Nous finissons par lui demander si lui et Inci ont eu des enfants. « Non, nous n’avons pas d’enfants, répond-t-il d’un air songeur. Nous n’avons pas pensé à en avoir car nous menions une vie très active et risquée ». Néanmoins, le couple a transmis son vécu aux plus jeunes via les Ateliers du soleil : « Nous avons eu des centaines d’enfants de diverses nationalités grâce aux Ateliers que nous avons créés en exil ».

« Construire avec toutes les communautés »

Une fois la foule assise et installée, le documentaire « Apatrides Patriotes : vie et luttes de Özgüden et Tugsavul » est projeté. Il a été réalisé 7 ans auparavant par le journaliste turc Nazim Alpman. Le documentaire retrace les parcours journalistiques et le vécu du couple. Notamment l’ascension fulgurante d’Özguden dans le milieu journalistique turque et sa propulsion à la tête d’Aksam. Il aborde ensuite l’aventure Ant, puis finalement leur exil forcé.
S’ensuit une petite conférence animée par Bogoz Yalim, un médecin d’origine arménienne, qui présente Özguden et Tugsavul comme « deux personnalités qui sont un peu à part, malheureusement il n’y en a pas beaucoup d’autres ». « Par leur parcours, ils représentent la lutte pour la démocratie et la défense des opprimés en Turquie et ailleurs » détaille-t-il. Puis Dogan Özguden s’est exprimé notamment sur le négationnisme de l’Etat turc autour du génocide arménien de 1915. Cet événement historique n’est généralement pas mentionné en Turquie, même dans le milieu de la gauche militante dans lequel il évoluait. Il considère que sa prise de conscience n’a pu se faire que grâce à son exil : « C’est la pierre angulaire de mon ouverture d’esprit sur le sujet ». C’est notamment en développant sa relation avec la communauté arménienne de Bruxelles qu’il s’est mis à accepter cette réalité-là. Depuis lors, et via InfoTürk, il milite pour qu’un travail de mémoire sur le génocide arménien soit pris en compte. Il a également toujours pris fait et cause pour la défense et la reconnaissance de tous les peuples et communautés qui vivent en Turquie, notamment les Kurdes. Des prises de position qui ont détérioré un peu plus ses relations avec les autorités turques : « Ils nous ont présentés comme des traitres pour avoir soutenu le processus de reconnaissance et défendu toutes les communautés. »

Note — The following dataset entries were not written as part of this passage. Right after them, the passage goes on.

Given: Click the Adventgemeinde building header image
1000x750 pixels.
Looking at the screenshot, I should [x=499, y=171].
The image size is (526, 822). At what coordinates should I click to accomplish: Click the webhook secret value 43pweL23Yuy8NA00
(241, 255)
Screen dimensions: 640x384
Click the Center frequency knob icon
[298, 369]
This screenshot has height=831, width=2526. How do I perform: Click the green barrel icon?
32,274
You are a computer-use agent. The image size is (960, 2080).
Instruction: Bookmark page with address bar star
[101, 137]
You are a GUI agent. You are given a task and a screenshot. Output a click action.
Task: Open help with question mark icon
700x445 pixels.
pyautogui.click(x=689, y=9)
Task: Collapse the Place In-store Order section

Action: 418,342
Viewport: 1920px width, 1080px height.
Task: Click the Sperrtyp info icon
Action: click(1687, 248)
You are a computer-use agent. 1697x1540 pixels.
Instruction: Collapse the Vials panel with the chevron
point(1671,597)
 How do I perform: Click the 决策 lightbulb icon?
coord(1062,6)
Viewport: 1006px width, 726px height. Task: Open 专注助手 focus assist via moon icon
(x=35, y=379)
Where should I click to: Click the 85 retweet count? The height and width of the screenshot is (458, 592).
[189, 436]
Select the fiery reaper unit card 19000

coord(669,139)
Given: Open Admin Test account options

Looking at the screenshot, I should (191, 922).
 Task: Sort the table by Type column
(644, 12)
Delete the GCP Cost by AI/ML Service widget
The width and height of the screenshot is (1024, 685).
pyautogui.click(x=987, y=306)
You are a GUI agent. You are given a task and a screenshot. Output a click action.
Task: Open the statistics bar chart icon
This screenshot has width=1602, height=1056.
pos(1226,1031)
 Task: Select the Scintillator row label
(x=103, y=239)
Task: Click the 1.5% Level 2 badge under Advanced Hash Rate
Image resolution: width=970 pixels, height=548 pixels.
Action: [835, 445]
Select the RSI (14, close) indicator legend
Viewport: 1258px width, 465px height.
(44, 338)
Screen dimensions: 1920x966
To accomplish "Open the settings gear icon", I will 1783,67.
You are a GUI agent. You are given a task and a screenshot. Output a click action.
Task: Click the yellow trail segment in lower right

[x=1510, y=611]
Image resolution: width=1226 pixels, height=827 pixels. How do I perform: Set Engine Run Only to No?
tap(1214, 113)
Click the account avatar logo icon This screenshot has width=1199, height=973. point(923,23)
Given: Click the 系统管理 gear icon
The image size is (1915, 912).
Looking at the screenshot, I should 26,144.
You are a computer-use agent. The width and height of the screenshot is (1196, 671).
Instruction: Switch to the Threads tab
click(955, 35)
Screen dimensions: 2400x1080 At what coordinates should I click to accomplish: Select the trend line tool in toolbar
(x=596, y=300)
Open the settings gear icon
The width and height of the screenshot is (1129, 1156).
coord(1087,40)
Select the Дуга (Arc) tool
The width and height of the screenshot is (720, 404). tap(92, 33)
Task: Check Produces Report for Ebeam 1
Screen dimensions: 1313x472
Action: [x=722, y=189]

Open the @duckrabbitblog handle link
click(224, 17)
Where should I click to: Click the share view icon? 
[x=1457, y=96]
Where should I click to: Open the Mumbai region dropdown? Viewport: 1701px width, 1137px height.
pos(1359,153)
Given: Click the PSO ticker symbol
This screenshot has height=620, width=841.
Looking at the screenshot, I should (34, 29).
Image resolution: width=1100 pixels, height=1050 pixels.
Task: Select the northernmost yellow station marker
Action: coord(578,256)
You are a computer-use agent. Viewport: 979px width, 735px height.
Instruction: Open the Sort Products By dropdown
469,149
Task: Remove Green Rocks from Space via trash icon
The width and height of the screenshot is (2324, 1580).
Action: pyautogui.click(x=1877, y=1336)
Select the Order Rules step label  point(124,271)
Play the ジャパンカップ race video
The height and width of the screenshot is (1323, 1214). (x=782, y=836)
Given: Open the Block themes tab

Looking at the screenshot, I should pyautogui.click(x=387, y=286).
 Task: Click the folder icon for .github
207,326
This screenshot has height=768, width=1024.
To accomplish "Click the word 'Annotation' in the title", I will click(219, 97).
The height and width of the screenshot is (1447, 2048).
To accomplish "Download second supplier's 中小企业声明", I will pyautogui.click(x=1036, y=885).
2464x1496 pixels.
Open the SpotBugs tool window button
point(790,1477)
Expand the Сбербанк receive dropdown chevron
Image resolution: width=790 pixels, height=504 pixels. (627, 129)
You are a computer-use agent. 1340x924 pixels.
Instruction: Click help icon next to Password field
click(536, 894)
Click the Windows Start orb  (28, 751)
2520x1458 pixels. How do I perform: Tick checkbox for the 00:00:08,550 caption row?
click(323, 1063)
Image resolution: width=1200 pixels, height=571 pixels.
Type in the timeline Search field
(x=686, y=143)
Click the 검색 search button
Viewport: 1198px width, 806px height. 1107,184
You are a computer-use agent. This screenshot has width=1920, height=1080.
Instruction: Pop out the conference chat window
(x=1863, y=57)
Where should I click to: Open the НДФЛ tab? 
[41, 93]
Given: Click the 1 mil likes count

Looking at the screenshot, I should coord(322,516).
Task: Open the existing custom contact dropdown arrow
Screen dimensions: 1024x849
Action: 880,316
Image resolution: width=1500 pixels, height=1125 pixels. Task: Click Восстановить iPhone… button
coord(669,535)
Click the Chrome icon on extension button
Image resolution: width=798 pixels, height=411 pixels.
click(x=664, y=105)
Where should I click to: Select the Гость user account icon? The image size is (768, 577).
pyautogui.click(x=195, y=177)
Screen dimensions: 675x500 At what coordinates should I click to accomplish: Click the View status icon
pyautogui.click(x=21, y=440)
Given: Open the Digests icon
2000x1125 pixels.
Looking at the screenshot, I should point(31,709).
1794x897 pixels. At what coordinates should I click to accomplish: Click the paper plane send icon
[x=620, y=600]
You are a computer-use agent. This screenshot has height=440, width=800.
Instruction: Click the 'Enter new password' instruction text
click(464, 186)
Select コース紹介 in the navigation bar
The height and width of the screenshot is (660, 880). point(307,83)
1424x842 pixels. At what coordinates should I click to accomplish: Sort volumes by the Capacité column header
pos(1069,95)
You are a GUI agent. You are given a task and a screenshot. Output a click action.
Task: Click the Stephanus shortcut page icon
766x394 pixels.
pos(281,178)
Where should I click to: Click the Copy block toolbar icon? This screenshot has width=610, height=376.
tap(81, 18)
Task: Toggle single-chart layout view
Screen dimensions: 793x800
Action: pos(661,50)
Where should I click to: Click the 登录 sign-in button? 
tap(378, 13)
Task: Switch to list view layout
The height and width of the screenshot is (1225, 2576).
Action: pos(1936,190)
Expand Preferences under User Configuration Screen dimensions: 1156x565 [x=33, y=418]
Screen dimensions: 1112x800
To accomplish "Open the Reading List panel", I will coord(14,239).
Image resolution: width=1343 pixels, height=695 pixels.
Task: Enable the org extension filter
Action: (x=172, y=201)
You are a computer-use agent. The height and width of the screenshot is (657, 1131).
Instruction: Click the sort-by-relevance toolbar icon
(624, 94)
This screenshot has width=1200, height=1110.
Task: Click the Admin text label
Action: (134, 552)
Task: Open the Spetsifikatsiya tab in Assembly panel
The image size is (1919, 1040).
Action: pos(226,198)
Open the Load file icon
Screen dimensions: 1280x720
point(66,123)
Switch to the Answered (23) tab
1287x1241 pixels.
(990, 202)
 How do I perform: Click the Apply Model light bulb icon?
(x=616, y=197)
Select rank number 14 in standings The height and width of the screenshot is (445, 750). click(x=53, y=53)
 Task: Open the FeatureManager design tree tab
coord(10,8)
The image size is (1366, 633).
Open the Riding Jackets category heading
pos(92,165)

À la fin de la soirée, Inci Tugsavul prend brièvement la parole pour dire son espoir, toujours présent, de pouvoir retourner en Turquie un jour.
Et Dogan Özguden de conclure : « Le retour ne pourra se faire que tous ensemble. Et une Turquie démocratique ne pourra se construire qu’avec toutes les communautés, en les intégrant, en les respectant. C’est indispensable. Nous pourrons alors espérer un réel changement. »
Après 50 ans d’exil, l’espoir est toujours vivace.